▶ **What the task asks**
Starting at the line containing "You are a computer-use agent. Image" and ending at the line containing "tap(832, 65)", reproduce the material with "callout" changed to "label" and nothing else altered. Leave the pictures out of your answer.

▶ **Information given**
<<<<

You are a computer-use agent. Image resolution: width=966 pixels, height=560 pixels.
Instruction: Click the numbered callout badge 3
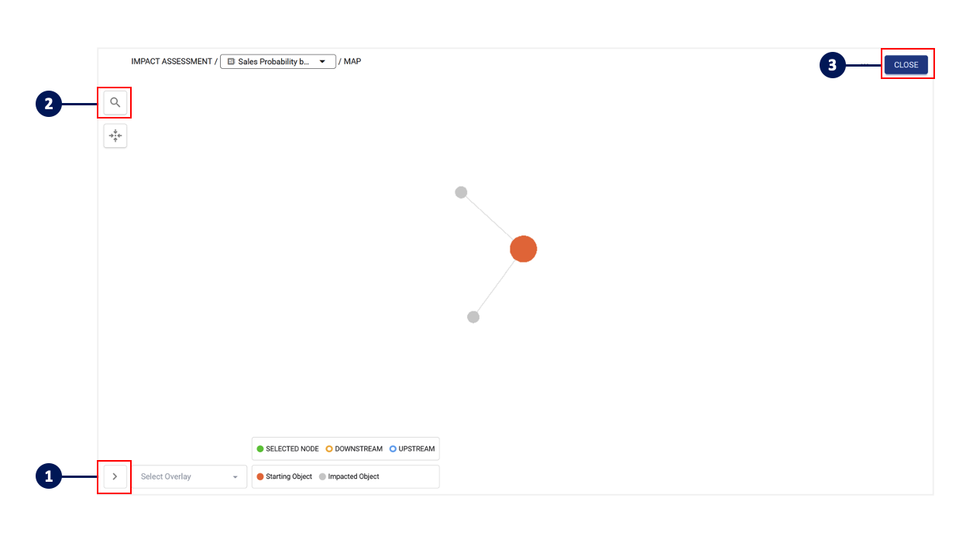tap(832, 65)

>>>>
<<<<

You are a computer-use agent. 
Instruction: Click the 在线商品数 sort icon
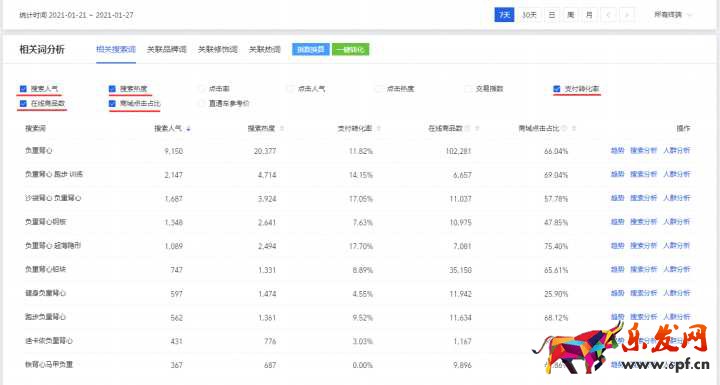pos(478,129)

>>>>

▶ **Solution to this problem**
You are a computer-use agent. Image resolution: width=966 pixels, height=560 pixels.
Instruction: Click the numbered label badge 3
tap(832, 65)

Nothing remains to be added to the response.